10. The method of claim 8, wherein the memory comprises further instructions that when executed, cause the processor to detect an incorrect aggregation value when the extract, transform, and load operation involves periodic aggregation.

11. The method of claim 10, wherein the memory comprises further instructions that when executed, cause the processor to obtain all data records from the current snapshot within a relevant aggregation window to re-perform the periodic aggregation.

12. The method of claim 9, wherein the memory comprises further instructions that when executed, cause the processor to generate the corrective events using additional data from the restored current snapshot table.

13. The method of claim 9, wherein the memory comprises further instructions that when executed, cause the processor to apply the raw events and the corrective events to the reconstructed tables and the BI tables of the analytical database to match the current snapshot of the transactional database thereby reconciling the detected drift.
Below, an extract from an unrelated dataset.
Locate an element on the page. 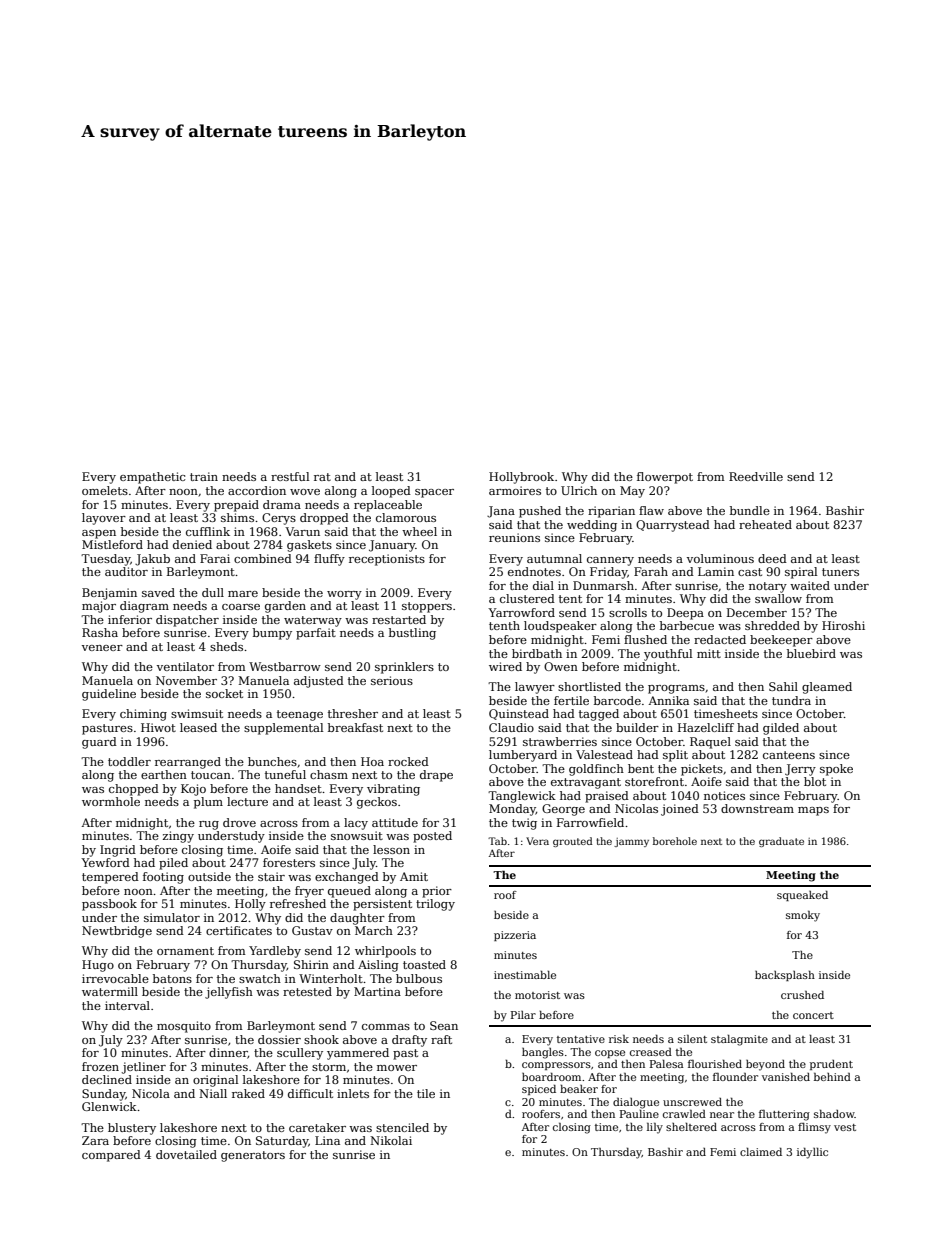 Image resolution: width=952 pixels, height=1233 pixels. Niall is located at coordinates (213, 1093).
14. The method of claim 1, wherein the memory comprises further instructions that when executed, cause the processor to, when the drift is detected in only a subset of the reconstructed tables, fetch rows of tables from the current snapshot corresponding to the subset of the reconstructed tables to generate corrective events.

15. A method, comprising:

detecting drift between data stored in a plurality of reconstructed tables and source data stored in a transactional database, the reconstructed tables having been derived from raw events captured from the transactional database, and the source data being reflected in restored tables comprising first and second tables having been derived from previous and current snapshots of the transactional database; and

performing reconciliation on the data stored in the plurality of reconstructed tables to remove the detected drift by artificially generating corrective events, and applying the corrective events to the raw events captured from the transactional database.

16. The method of claim 15, further comprising restoring the previous and current snapshots to the same database schema to generate the restored tables.
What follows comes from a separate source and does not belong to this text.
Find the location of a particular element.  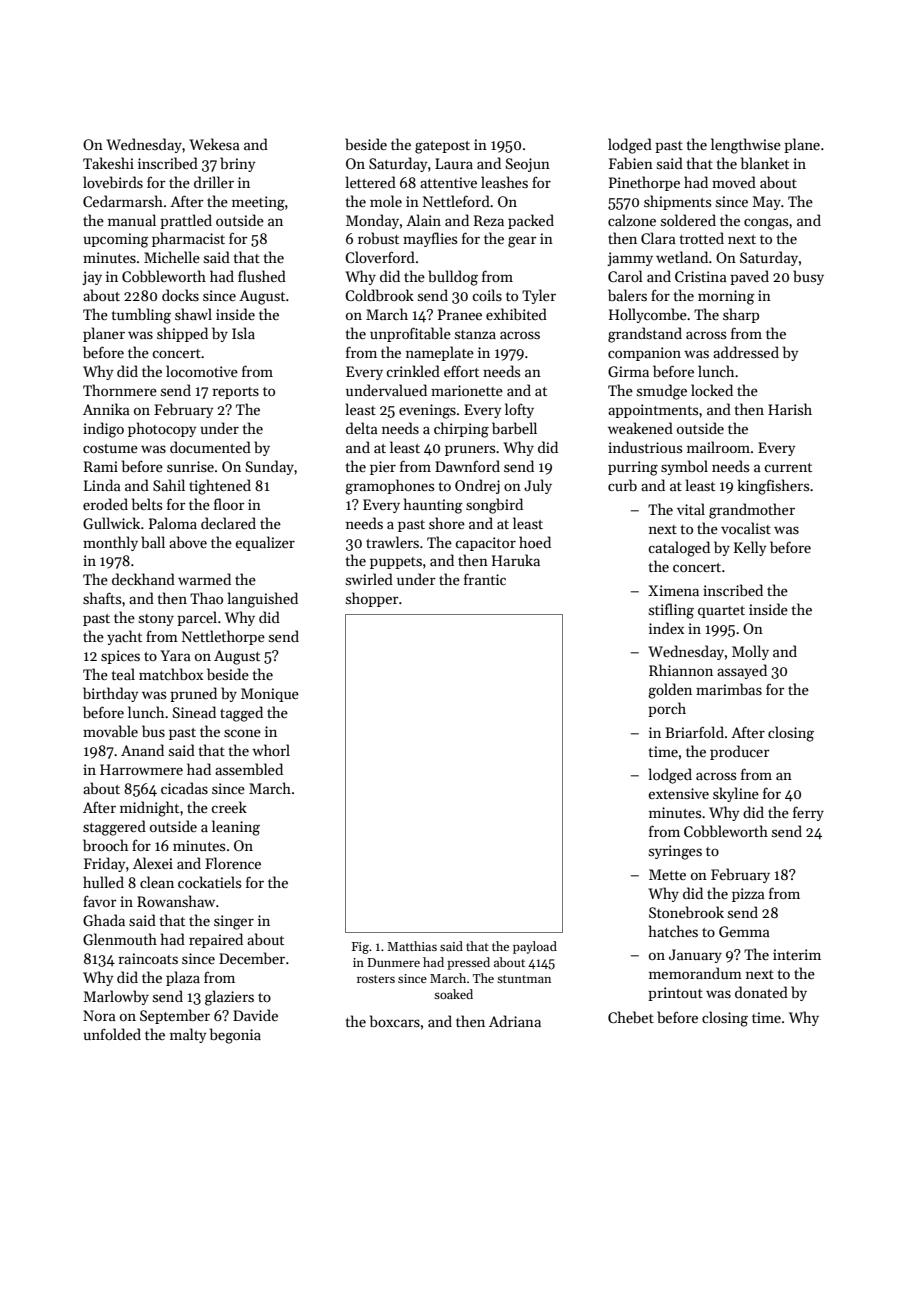

busy is located at coordinates (808, 277).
17. The method of claim 15, further comprising applying data mapping rules to the raw events to construct business intelligence (BI) tables, detect drift in the BI tables using the source data, the data mapping rules, and changes in the BI tables, and performing reconciliation on the data stored in the BI tables to remove the detected drift by further applying the data mapping rules to the corrective events.
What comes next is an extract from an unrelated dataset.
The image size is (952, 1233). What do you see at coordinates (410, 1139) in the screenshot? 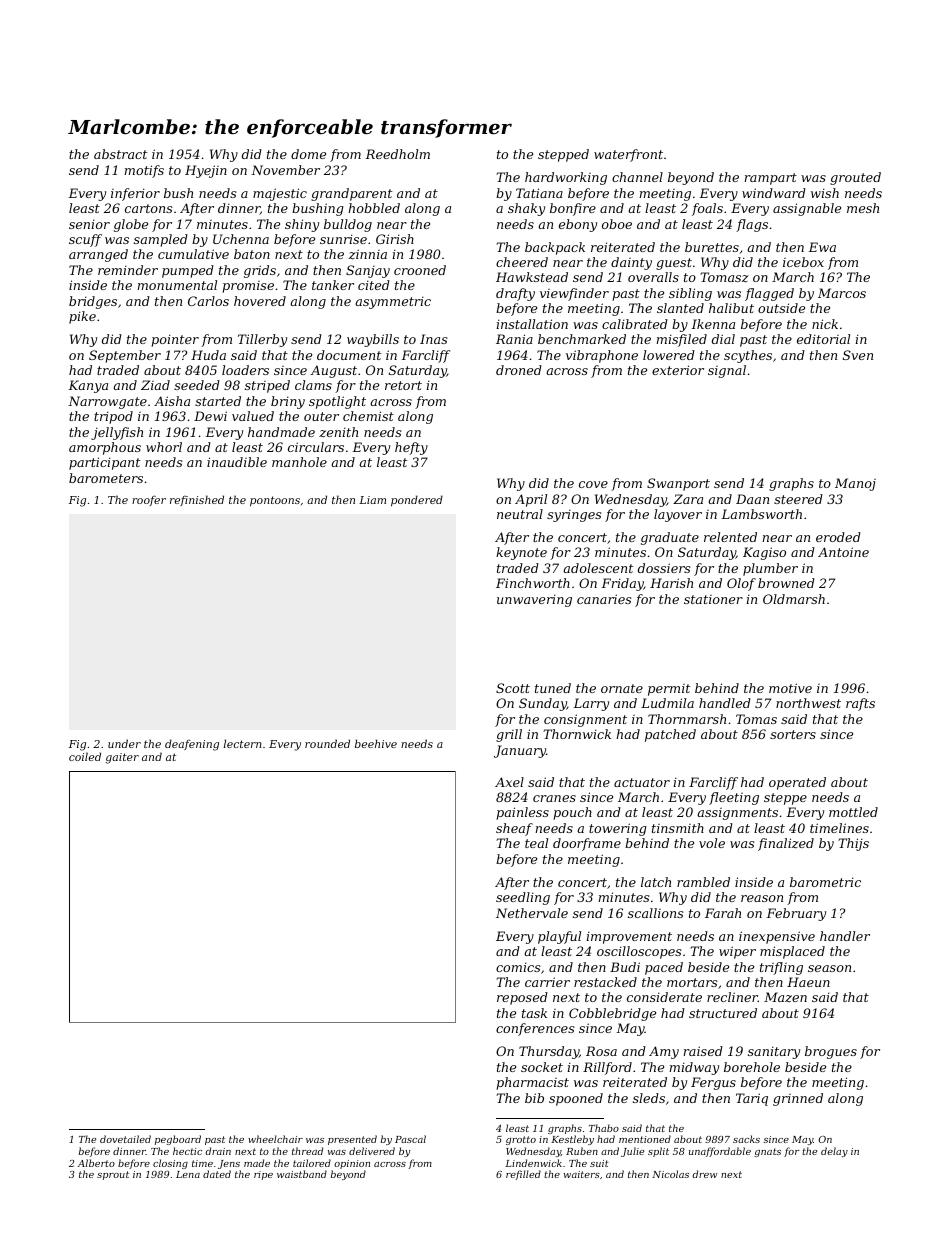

18. The method of claim 17, further comprising using the analytical data model in conjunction with the data mapping rules to artificially generate the corrective events.

19. A system, comprising:

a processor; and

memory comprising instructions that when executed, cause the processor to:

detect changes in source data stored in a transactional database, the source data being represented by a restored previous snapshot table and a restored current snapshot table generated based on previous and current snapshots of the transactional database, respectively;

detect changes in data stored in reconstructed tables of an analytical database and in data stored in business intelligence (BI) tables, the data stored in the reconstructed tables being generated from an initial data load from the transactional database to which captured raw events from the transactional database have been applied, the data stored in the BI tables being generated by applying data mapping rules to the raw events;

detect drift between the data stored in the reconstructed tables and the source data stored in the transactional database by comparing the detected changes in data stored in the reconstructed database and the detected changes in the source data in the transactional database; and

detect drift in the data stored in the BI tables based on the source data, the data mapping rules, and changes in the BI tables.

20. The system of claim 19, wherein memory comprises further instructions that when executed cause the processor to apply the raw events and generated corrective events to the reconstructed tables and the BI tables of the analytical database to match the current snapshot of the transactional database thereby reconciling the detected drifts.